─── Material to process

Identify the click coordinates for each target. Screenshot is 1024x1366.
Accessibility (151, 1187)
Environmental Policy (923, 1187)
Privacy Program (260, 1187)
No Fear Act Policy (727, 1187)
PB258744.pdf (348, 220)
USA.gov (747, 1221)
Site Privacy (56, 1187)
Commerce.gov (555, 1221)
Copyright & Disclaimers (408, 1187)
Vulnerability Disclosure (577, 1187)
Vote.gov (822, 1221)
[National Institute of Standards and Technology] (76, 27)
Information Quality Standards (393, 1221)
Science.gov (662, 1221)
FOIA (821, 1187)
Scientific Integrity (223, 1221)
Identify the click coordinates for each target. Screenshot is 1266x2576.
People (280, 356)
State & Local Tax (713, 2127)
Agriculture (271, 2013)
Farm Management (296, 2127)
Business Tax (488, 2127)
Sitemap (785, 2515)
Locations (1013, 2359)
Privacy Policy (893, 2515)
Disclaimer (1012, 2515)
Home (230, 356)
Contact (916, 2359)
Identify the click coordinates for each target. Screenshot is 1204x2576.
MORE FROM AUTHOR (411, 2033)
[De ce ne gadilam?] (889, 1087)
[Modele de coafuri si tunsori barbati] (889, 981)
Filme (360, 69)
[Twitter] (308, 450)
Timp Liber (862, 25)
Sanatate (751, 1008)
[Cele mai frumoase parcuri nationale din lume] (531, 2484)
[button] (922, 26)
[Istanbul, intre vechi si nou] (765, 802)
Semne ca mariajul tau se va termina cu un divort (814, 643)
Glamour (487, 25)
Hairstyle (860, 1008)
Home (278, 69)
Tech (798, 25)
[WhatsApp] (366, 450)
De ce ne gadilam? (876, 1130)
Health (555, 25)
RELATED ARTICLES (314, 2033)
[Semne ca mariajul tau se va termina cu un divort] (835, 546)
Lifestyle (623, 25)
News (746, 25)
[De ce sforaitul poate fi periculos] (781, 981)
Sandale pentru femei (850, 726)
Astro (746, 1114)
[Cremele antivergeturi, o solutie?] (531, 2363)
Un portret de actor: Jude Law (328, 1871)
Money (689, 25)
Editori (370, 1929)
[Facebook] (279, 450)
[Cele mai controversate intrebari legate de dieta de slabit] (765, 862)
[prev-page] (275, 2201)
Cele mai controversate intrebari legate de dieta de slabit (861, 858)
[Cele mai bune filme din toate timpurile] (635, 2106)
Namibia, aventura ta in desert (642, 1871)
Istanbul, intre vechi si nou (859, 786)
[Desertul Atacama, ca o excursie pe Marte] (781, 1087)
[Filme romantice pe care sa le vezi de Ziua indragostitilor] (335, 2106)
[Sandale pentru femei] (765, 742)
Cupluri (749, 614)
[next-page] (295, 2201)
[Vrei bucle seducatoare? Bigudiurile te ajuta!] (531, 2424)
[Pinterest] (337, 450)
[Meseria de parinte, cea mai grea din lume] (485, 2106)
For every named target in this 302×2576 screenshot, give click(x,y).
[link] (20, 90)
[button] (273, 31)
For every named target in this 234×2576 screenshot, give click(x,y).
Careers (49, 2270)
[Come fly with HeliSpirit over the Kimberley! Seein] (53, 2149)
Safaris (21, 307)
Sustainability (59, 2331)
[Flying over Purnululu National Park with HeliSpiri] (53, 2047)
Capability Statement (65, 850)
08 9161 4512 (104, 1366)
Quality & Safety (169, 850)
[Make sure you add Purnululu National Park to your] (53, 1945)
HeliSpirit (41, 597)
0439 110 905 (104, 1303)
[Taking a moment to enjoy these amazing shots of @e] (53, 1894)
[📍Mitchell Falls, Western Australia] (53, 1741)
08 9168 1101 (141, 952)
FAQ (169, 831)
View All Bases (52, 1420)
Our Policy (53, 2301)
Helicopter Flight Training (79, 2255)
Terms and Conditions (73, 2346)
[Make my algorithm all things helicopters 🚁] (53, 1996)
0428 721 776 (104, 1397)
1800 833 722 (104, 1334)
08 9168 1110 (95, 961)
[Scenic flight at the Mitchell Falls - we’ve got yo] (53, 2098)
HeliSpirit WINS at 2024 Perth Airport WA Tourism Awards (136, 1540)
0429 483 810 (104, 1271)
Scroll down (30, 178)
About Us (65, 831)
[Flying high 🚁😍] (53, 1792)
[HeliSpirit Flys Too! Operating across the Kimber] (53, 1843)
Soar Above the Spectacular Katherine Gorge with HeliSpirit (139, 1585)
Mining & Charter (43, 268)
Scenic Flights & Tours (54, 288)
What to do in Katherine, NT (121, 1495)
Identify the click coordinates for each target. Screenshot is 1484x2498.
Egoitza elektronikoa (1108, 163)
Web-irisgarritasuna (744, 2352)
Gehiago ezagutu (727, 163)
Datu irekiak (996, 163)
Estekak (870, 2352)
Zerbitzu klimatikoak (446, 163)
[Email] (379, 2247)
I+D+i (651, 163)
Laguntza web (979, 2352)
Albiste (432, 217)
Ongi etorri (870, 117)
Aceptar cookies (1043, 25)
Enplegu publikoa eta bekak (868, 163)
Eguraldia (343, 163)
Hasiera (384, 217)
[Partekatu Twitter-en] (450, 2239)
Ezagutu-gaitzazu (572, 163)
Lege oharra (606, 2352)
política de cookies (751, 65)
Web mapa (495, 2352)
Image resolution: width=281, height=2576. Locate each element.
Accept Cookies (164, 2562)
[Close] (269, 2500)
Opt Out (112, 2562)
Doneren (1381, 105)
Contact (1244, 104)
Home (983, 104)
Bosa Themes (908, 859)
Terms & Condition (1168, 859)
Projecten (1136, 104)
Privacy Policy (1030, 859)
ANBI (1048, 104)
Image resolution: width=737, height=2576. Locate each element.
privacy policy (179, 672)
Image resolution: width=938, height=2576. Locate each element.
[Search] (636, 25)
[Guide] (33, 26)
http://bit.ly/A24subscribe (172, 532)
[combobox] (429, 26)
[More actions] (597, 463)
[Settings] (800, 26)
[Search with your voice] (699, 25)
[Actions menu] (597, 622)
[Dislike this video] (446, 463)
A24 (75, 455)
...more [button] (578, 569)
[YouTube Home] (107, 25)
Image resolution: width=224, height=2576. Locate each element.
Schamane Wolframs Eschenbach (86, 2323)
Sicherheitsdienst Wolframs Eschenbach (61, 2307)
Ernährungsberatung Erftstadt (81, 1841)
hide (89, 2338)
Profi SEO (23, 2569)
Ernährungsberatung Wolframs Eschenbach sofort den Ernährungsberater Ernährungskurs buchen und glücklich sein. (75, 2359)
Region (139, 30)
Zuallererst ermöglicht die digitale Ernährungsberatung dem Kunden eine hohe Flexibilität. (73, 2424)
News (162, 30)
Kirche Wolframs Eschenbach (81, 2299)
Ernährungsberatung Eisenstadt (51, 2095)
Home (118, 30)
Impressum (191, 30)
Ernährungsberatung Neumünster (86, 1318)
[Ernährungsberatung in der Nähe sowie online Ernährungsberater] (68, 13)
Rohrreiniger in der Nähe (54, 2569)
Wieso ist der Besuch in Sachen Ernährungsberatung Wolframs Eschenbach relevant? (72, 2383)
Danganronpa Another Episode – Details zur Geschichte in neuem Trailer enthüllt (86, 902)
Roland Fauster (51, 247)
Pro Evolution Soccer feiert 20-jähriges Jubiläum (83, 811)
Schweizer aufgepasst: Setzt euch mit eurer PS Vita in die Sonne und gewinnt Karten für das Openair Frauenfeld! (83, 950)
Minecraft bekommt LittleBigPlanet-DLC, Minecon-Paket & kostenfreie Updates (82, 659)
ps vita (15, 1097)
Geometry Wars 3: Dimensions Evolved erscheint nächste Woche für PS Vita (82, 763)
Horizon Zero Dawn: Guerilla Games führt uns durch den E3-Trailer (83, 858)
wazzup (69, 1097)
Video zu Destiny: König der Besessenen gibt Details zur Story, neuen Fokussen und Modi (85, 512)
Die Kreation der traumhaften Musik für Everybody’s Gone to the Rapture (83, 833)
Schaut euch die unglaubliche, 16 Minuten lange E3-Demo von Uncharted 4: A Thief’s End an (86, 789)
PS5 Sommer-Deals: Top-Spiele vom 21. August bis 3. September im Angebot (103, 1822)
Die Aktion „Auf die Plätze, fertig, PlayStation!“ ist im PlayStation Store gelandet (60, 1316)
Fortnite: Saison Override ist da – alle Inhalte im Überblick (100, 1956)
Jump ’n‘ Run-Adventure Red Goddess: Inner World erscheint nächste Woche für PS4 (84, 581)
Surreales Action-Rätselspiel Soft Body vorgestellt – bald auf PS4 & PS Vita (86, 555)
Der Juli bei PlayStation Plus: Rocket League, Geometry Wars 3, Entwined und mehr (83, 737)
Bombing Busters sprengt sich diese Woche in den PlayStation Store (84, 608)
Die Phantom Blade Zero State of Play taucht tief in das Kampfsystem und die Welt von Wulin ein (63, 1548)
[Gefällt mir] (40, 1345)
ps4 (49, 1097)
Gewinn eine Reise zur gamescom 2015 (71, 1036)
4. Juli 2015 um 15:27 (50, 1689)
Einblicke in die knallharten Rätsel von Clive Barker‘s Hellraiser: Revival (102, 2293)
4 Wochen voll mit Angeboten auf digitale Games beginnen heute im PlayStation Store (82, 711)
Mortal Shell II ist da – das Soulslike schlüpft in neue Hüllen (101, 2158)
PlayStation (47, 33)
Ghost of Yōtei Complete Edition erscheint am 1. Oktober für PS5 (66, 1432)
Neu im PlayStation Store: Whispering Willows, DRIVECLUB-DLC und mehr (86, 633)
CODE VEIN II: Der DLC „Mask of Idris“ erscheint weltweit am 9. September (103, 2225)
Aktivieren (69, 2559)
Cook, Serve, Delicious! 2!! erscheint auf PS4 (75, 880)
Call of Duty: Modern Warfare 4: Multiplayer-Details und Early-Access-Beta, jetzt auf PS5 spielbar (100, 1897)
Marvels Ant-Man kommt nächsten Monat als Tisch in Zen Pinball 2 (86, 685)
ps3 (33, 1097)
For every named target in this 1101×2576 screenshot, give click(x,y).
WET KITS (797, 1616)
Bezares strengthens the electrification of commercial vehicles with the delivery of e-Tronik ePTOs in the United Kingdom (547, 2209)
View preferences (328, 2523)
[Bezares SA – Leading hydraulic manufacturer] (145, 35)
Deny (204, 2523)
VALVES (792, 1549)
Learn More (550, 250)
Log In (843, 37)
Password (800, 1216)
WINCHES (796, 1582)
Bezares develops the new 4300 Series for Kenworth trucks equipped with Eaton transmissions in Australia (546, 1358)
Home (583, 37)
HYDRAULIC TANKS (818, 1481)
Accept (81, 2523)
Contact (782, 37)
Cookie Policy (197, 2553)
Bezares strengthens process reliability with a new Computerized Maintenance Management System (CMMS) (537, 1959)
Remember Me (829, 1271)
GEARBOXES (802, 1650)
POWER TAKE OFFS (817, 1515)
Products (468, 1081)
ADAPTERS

──────

→ Problem requirements
After locating the line holding "Image resolution: width=281, height=2576." above, output exactly that line and every line after it through the line holding "[More actions] (597, 463)". Include nothing else.

→ Solution for this task
Image resolution: width=281, height=2576. Locate each element.
Accept Cookies (164, 2562)
[Close] (269, 2500)
Opt Out (112, 2562)
Doneren (1381, 105)
Contact (1244, 104)
Home (983, 104)
Bosa Themes (908, 859)
Terms & Condition (1168, 859)
Projecten (1136, 104)
Privacy Policy (1030, 859)
ANBI (1048, 104)
Image resolution: width=737, height=2576. Locate each element.
privacy policy (179, 672)
Image resolution: width=938, height=2576. Locate each element.
[Search] (636, 25)
[Guide] (33, 26)
http://bit.ly/A24subscribe (172, 532)
[combobox] (429, 26)
[More actions] (597, 463)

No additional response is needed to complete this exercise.